Come ho scritto in un precedente post, non aiuta, a mio avviso, il bollettino dei casi giornalieri dato con enfasi totale – ci sono paesi in cui questo non accade -, le continue aperture all’insegna del panico, del terrore, della paura, della chiusura. E che cosa dovrebbe fare la gente dopo aver letto certi titoli? Come fa, letteralmente, ad andare avanti? L’unica difesa è l’isolamento, il disinteresse. Eppure i giornali dovrebbero essere d’aiuto.

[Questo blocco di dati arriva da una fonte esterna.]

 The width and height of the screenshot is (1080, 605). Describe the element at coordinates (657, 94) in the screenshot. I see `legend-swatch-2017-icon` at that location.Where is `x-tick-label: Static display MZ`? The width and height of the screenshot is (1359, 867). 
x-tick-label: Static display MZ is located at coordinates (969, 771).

Se pure il Covid-19 passerà e arriverà un vaccino, sarà fondamentale ricostruire il sistema sanitario non solo per la cura dei disturbi fisici ma anche del malessere e della disperazione psicologica. Occorre pensare a chi si prende cura dei malati gravi e dove finiscono; occorre anche, importantissimo, che il sistema possa aiutare sul territorio tutte quelle persone non gravissime ma che l’abbandono o l’incuria finiscono per dirottare verso gli psicofarmaci o le droghe. E che si aggravano quando potrebbero essere curati, con conseguenze sulle persone che gli stanno vicine, specie se minori.

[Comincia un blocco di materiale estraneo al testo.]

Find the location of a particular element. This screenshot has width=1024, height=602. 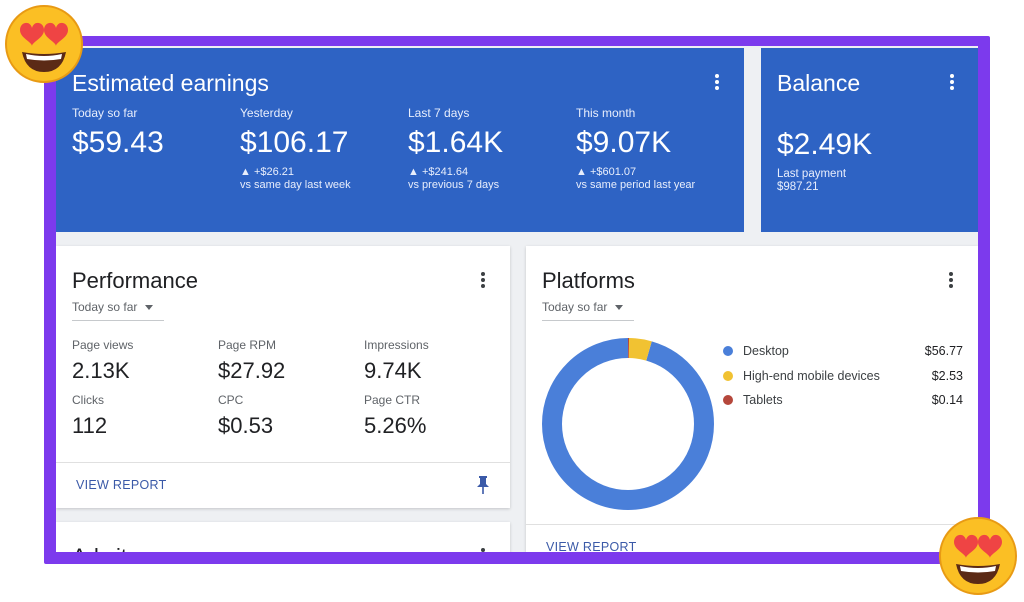

metric-label: Page CTR is located at coordinates (392, 400).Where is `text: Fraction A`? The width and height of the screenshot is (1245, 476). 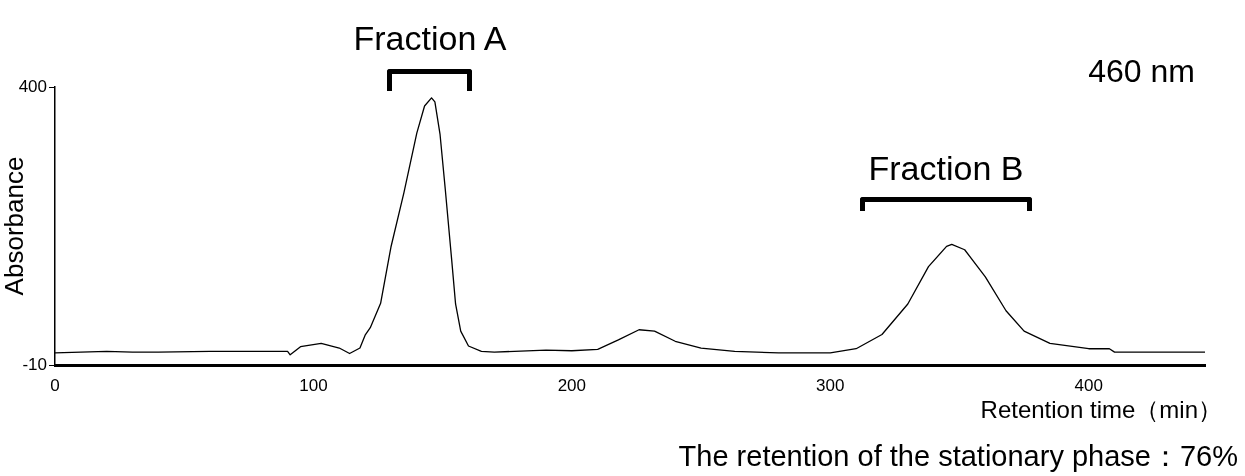
text: Fraction A is located at coordinates (430, 38).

E poi, ovviamente, bisognerebbe occuparsi della salute mentale dei nostri minori, passati da una iperprotezione quasi patologica a una violenta pandemia che ha cambiato le loro vite. Vite che non torneranno probabilmente mai come prima, se è vero che la pandemia è un esempio degli choc che subiremo nei decenni futuri, segnati dalle conseguenze dei cambiamenti climatici. Per tutto questo è assolutamente urgente cominciare a prendersi cura anche delle nostre menti. La salute mentale è egualmente importante a quella fisica, perché senza di essa, letteralmente, non c’è vita. Pur nelle enormi difficoltà del momento, chi ci governa dovrebbe ricordarlo.